Instruction: Extract every line in the entries below that contains the word "accomplish".

Entries provided:
* * *
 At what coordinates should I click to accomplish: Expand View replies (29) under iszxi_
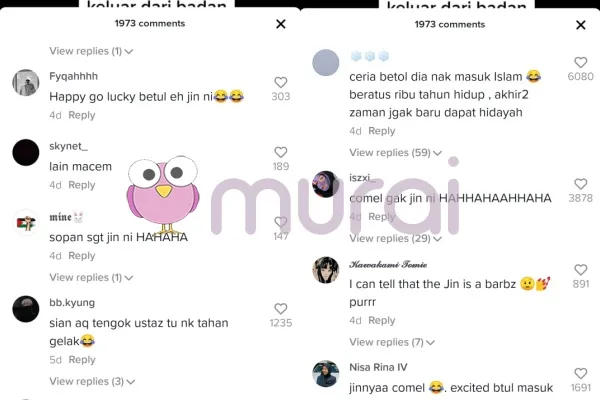(395, 238)
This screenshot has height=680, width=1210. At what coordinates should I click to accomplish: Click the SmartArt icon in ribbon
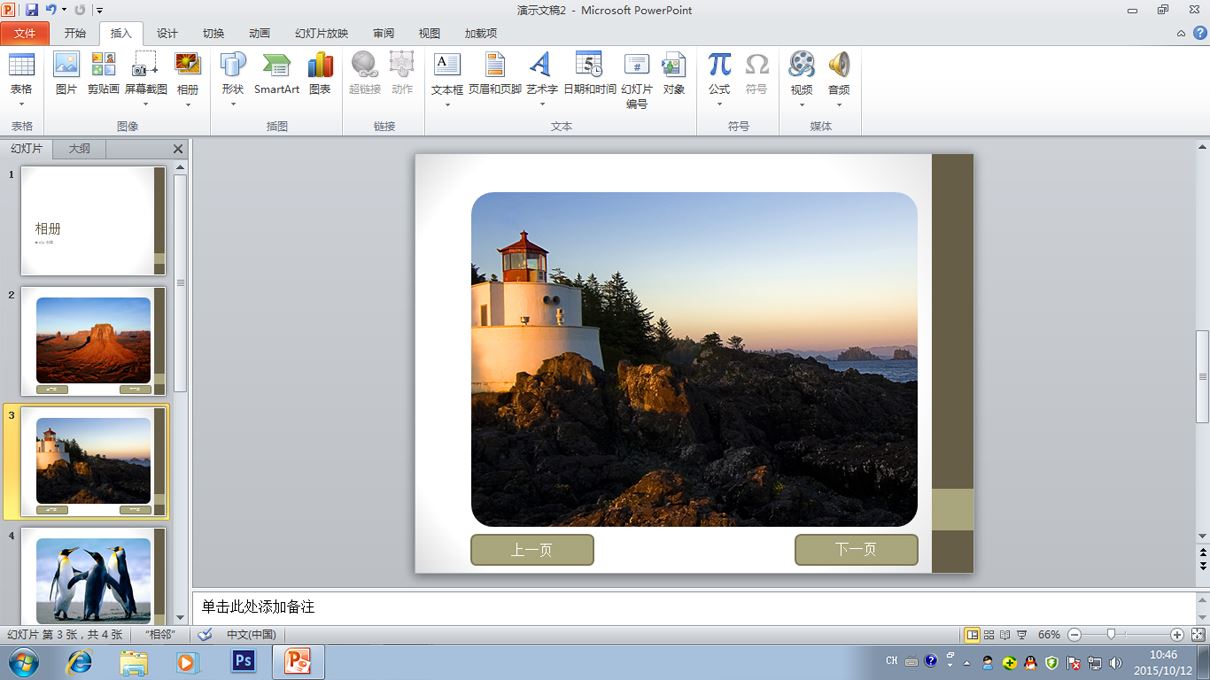277,74
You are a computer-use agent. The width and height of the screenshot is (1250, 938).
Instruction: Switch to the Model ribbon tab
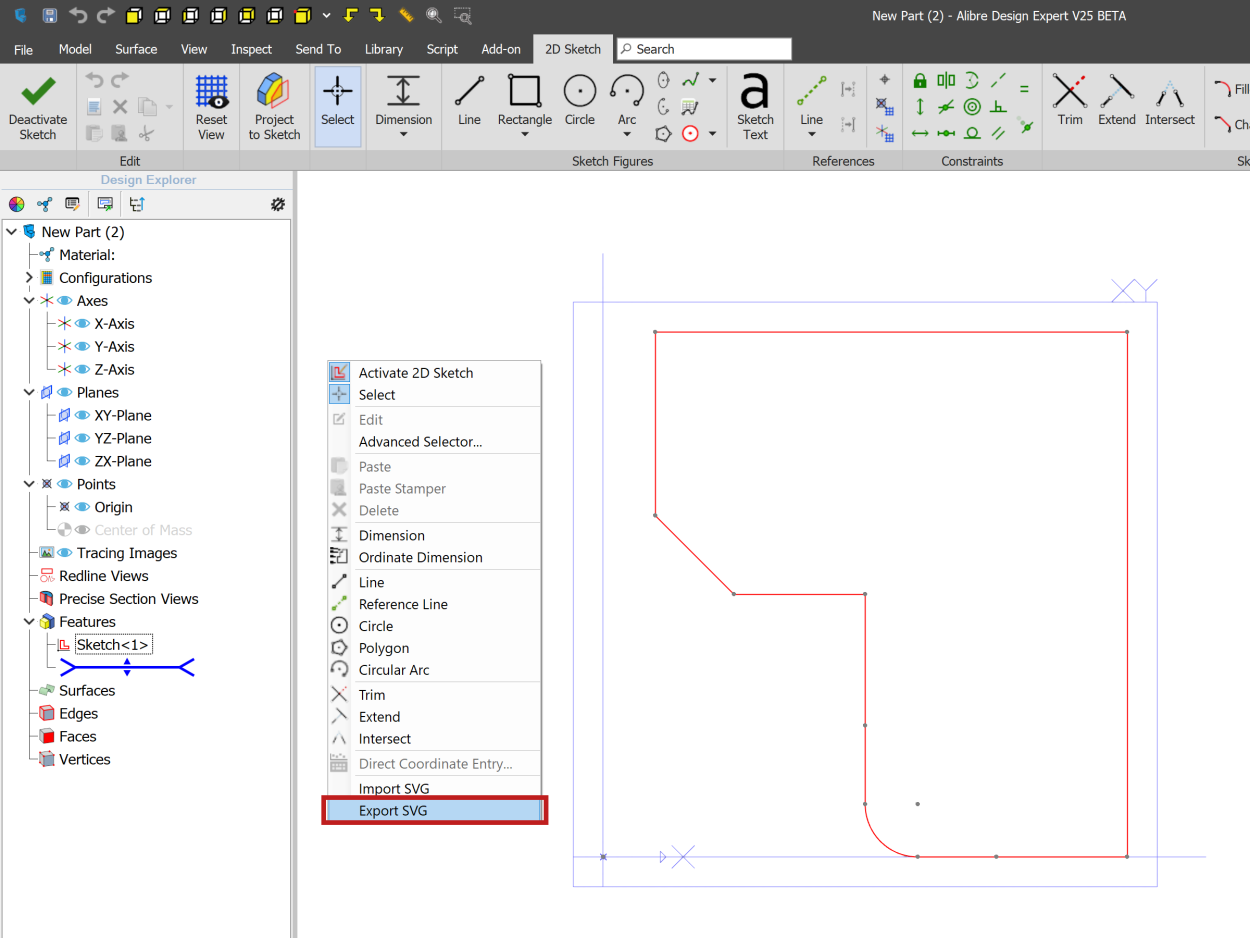point(75,49)
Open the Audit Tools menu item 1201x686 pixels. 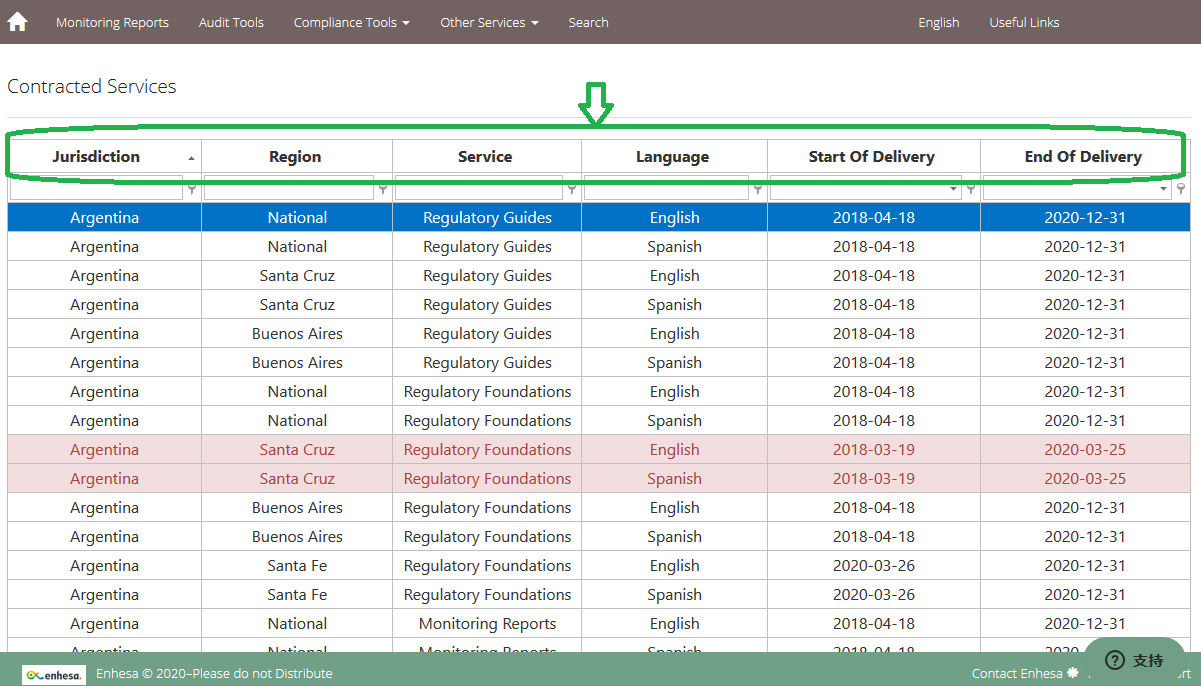click(231, 22)
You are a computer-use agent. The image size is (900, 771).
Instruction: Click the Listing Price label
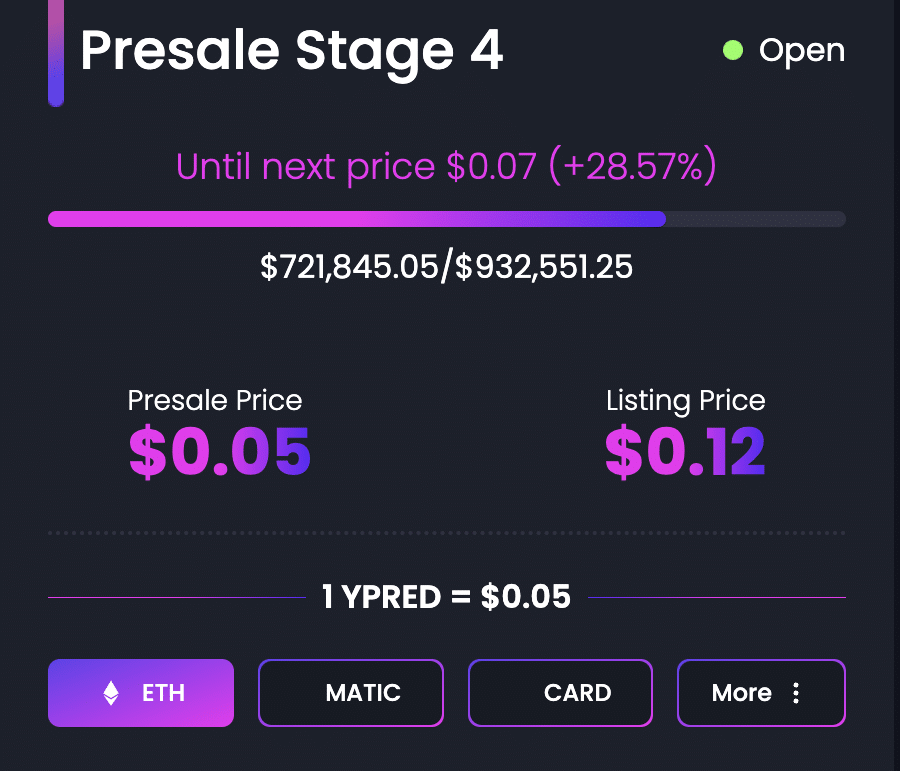click(x=685, y=401)
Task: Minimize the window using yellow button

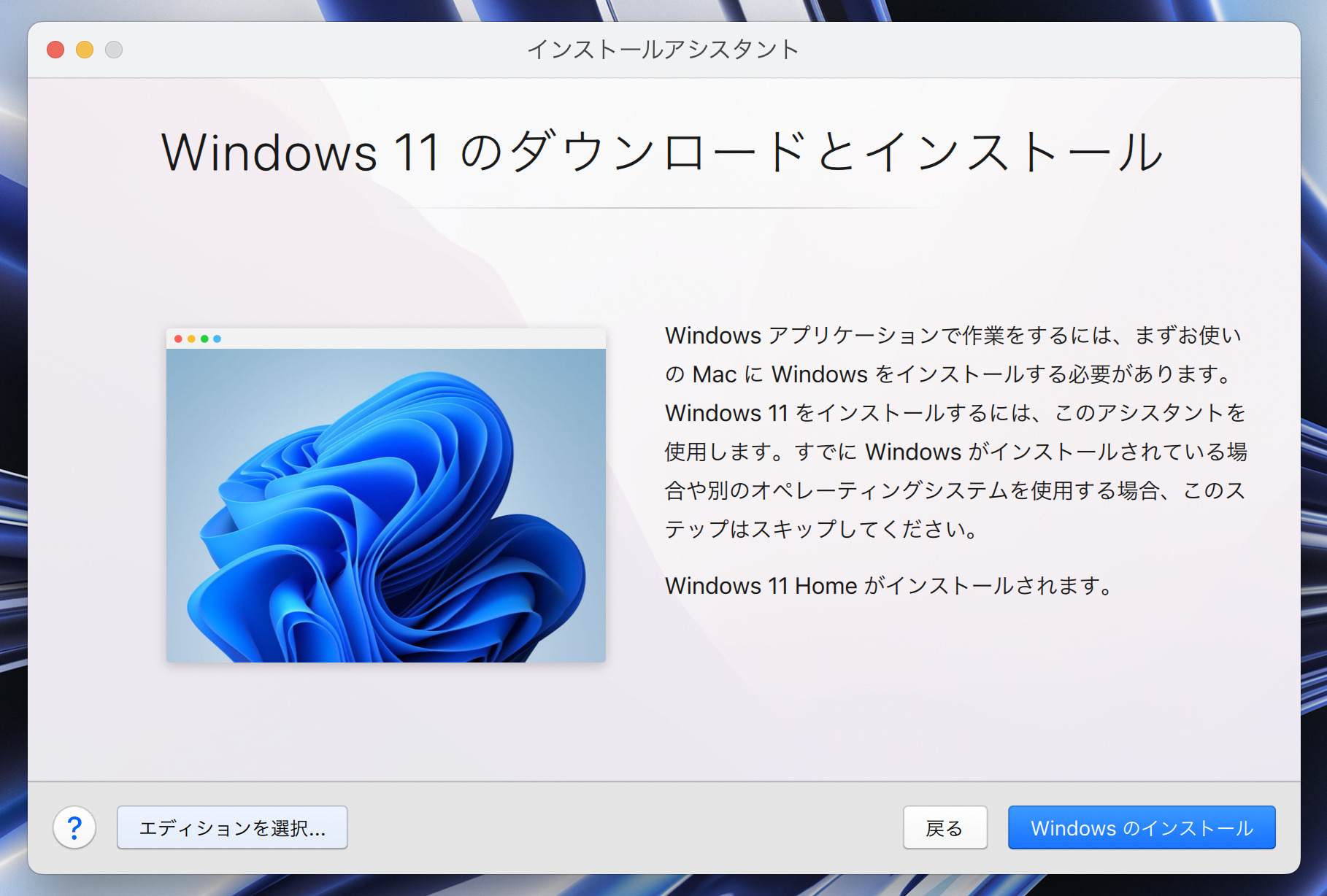Action: tap(85, 50)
* * *
Reply:
 At what coordinates should I click to accomplish: Expand View replies (29) under iszxi_
This screenshot has height=680, width=1210. At what coordinates should I click to accomplish: Click the SmartArt icon in ribbon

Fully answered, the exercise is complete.